## WHAT THE EXERCISE ASKS
This task calls for copying each line below that contains "sidebar".

## TASK INPUTS
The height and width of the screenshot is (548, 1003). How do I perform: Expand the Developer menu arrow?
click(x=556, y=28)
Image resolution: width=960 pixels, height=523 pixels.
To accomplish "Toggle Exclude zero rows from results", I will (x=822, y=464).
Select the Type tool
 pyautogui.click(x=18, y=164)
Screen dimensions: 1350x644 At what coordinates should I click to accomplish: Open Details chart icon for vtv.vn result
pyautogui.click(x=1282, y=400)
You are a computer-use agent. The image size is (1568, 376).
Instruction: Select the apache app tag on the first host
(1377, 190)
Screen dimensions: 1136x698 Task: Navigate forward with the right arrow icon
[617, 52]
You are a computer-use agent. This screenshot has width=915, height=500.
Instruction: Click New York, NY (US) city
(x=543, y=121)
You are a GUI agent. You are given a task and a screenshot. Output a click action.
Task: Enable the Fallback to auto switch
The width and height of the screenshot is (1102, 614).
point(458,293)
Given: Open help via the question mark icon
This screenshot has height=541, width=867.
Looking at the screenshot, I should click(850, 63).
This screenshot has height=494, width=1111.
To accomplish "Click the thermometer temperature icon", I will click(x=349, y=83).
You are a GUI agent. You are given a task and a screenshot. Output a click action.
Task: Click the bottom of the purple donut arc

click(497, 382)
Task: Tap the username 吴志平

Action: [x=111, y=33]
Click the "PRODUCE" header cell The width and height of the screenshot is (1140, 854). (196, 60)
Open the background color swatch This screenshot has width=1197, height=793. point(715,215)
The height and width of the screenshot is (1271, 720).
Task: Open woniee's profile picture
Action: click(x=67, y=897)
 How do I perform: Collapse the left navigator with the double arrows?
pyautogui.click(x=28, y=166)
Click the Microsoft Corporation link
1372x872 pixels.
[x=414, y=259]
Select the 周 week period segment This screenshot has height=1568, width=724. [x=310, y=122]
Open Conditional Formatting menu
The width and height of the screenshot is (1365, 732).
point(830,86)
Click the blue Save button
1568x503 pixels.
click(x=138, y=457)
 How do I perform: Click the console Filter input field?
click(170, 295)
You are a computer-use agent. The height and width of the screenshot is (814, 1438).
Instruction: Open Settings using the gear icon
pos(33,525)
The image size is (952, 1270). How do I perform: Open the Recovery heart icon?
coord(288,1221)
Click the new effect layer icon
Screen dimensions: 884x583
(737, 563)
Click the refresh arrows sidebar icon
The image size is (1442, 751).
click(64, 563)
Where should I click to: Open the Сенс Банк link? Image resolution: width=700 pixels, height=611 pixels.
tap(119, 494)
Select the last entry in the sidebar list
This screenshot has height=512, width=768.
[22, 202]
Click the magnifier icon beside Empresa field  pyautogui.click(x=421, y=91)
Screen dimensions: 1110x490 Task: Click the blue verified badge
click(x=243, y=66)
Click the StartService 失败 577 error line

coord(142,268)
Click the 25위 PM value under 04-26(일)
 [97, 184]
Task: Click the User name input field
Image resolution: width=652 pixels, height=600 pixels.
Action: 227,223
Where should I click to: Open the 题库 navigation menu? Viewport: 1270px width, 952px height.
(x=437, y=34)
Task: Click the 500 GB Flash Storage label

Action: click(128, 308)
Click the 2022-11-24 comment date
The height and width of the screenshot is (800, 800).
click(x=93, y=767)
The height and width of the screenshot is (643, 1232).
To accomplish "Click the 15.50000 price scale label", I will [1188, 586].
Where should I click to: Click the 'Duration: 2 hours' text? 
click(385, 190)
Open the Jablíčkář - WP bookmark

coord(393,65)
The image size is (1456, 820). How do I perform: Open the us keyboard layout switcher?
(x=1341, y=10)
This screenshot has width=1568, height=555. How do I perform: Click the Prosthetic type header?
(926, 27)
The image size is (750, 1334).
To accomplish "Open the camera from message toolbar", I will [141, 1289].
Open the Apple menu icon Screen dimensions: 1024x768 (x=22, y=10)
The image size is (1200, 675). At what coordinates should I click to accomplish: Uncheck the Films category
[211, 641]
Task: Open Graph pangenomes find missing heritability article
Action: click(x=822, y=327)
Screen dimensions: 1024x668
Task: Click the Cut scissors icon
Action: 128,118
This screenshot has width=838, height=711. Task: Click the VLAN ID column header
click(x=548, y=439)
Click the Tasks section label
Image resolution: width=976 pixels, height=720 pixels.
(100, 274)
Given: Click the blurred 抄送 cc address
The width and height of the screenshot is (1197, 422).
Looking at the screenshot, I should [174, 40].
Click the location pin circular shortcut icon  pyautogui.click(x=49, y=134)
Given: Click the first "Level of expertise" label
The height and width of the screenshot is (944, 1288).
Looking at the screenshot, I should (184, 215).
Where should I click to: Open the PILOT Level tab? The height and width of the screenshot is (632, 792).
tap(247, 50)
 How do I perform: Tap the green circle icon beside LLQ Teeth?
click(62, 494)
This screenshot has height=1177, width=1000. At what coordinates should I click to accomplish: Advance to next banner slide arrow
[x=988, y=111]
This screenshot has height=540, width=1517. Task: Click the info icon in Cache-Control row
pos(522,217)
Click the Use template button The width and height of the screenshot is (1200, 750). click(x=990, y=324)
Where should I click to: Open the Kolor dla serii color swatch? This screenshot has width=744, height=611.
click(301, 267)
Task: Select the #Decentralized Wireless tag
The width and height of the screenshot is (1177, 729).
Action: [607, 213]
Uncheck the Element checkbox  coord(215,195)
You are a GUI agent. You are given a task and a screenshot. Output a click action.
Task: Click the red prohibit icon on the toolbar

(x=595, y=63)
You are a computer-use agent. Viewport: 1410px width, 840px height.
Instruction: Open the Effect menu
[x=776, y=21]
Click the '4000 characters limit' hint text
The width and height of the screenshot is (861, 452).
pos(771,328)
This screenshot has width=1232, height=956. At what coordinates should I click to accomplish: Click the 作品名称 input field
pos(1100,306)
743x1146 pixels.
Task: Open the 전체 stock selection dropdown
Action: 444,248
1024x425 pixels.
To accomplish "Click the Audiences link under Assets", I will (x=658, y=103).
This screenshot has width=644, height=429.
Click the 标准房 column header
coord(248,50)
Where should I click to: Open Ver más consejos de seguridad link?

## ANSWER TO THE PROBLEM
Click the refresh arrows sidebar icon
Select the last entry in the sidebar list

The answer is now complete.